Assignment: Wherever the word "computer" occurs in the listing below, copy that whole line.
----- Study material
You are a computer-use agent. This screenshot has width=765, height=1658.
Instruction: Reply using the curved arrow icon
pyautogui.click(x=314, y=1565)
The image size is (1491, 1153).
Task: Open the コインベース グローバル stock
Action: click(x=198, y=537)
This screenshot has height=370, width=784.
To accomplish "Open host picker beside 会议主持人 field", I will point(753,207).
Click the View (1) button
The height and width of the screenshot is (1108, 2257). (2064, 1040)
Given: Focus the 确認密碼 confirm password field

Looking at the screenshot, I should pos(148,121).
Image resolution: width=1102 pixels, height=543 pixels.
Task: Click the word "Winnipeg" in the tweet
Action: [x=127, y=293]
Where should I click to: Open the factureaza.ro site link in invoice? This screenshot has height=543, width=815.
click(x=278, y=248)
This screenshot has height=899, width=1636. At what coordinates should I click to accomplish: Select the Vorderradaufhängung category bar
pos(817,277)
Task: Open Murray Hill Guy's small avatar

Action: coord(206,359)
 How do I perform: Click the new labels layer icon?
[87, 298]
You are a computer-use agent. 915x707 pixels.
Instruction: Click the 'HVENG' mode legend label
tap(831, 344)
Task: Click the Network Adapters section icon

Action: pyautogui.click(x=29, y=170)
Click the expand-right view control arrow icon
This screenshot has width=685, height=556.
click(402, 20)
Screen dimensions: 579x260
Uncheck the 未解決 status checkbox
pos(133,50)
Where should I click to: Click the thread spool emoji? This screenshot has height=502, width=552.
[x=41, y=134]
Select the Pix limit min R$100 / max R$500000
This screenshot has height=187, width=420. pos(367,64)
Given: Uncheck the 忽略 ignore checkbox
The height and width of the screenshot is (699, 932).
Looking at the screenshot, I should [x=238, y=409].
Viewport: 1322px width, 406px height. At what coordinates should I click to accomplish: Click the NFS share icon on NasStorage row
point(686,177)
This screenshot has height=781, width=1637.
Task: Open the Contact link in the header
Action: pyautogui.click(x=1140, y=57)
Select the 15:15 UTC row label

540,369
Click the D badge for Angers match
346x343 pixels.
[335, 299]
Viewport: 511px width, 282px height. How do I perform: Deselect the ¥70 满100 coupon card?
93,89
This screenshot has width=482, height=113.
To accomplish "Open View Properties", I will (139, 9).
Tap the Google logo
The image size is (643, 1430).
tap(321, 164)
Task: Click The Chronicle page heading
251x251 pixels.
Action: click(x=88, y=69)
----------
Task response:
You are a computer-use agent. This screenshot has width=765, height=1658.
You are a computer-use agent. 915x707 pixels.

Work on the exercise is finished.